-- WHAT THE TASK REQUIRES --
Return the line that has "Image resolution: width=1022" and all lines below it through the last, exactly as they stand; omit pictures.

(Stored data entries)
--- START ---
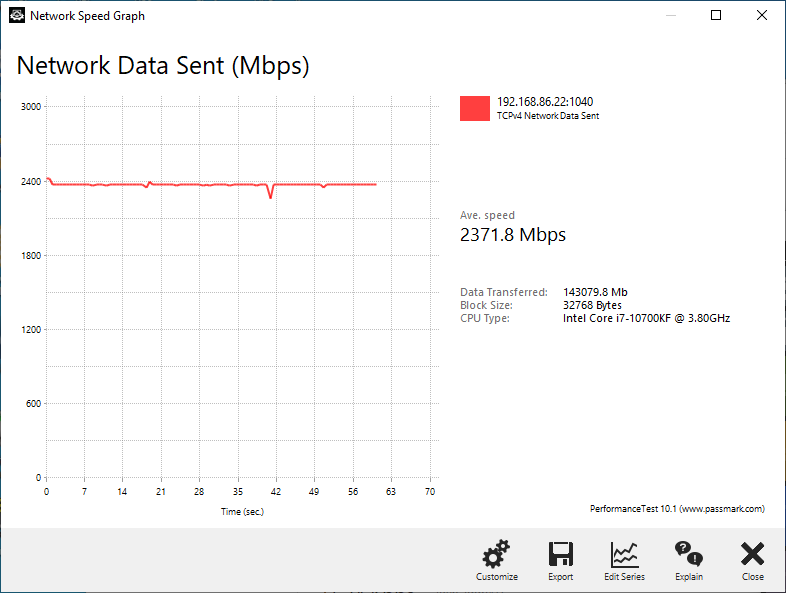Click the 2371.8 Mbps average speed value

[513, 235]
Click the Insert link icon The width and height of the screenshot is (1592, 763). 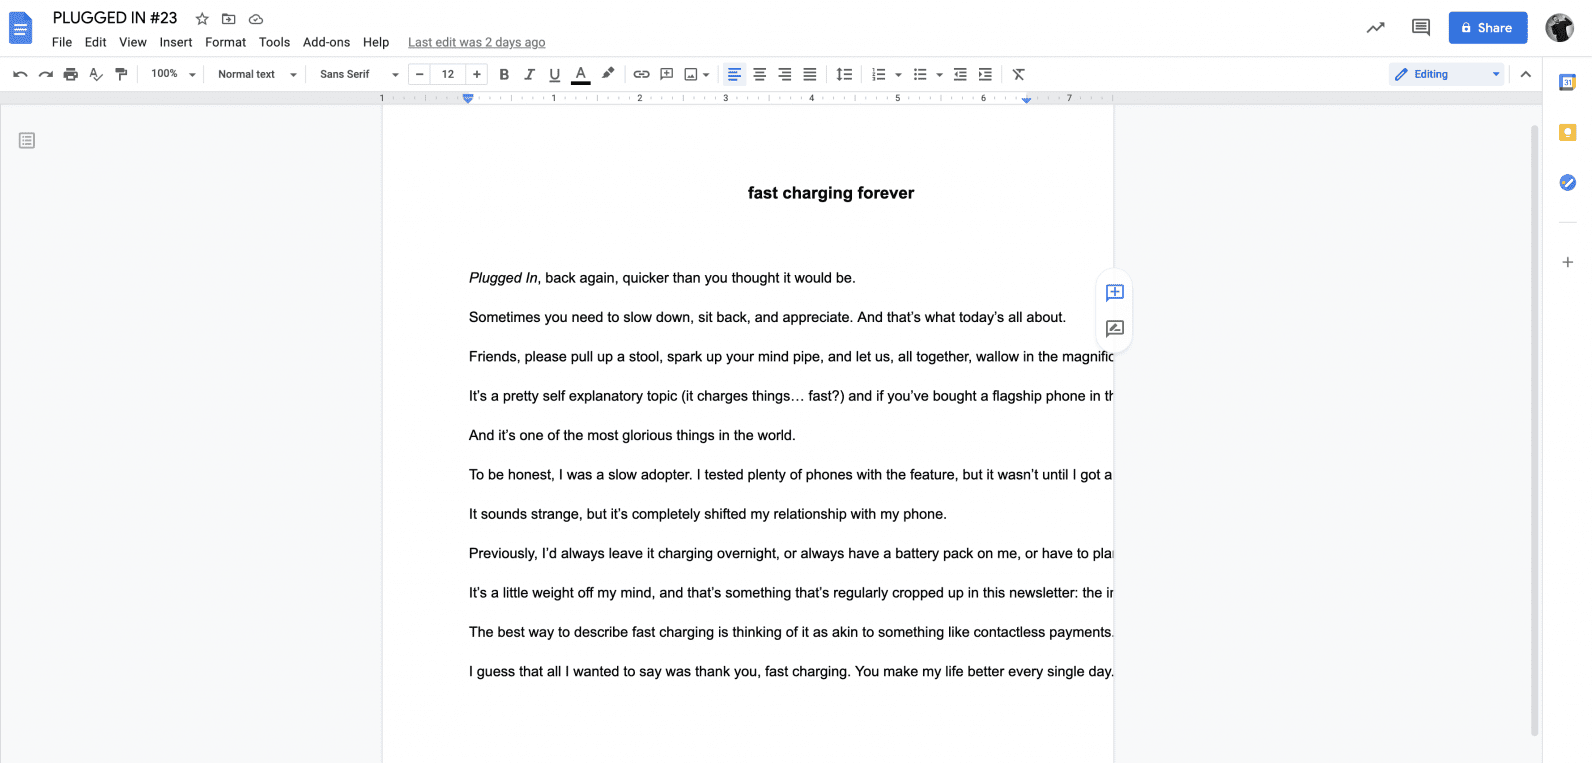641,74
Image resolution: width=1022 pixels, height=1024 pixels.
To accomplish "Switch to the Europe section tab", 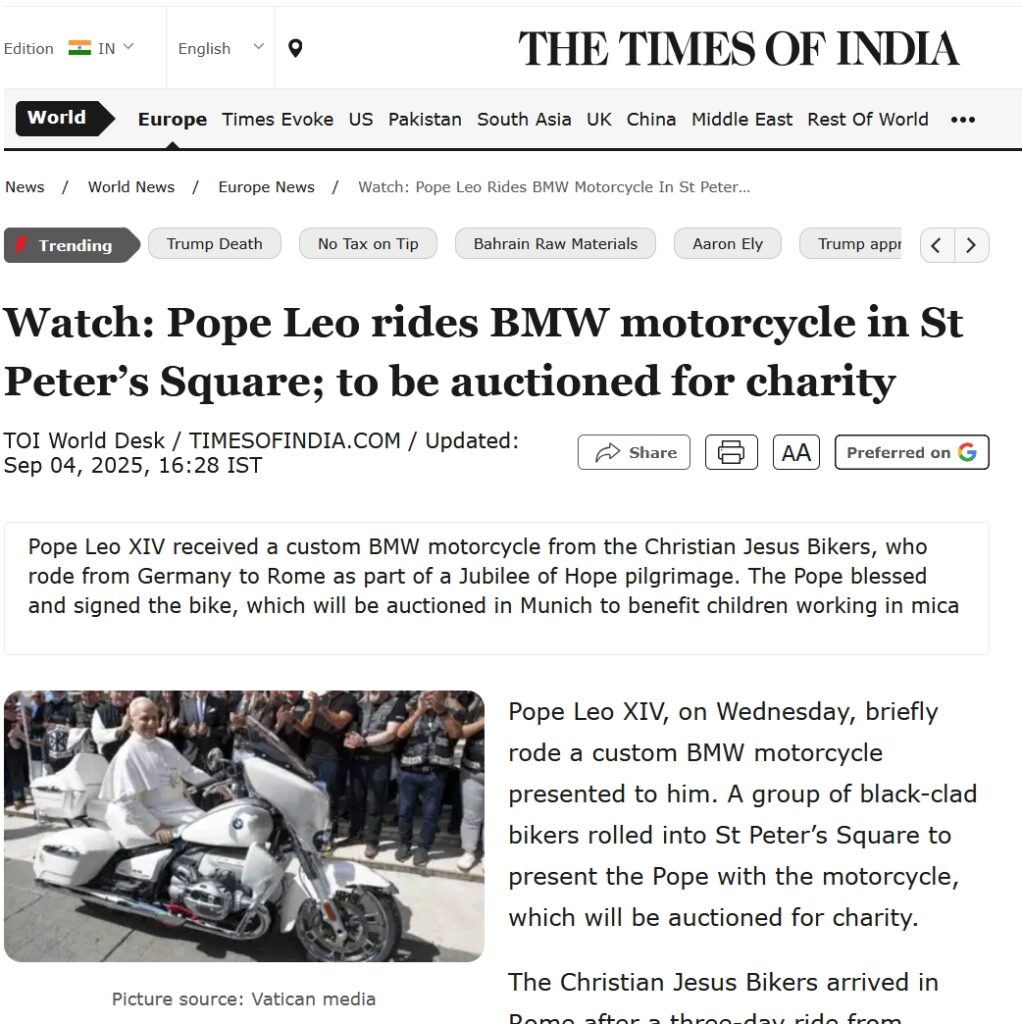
--- END ---
-- WRITTEN RESPONSE --
Image resolution: width=1022 pixels, height=1024 pixels.
To accomplish "Switch to the Europe section tab", 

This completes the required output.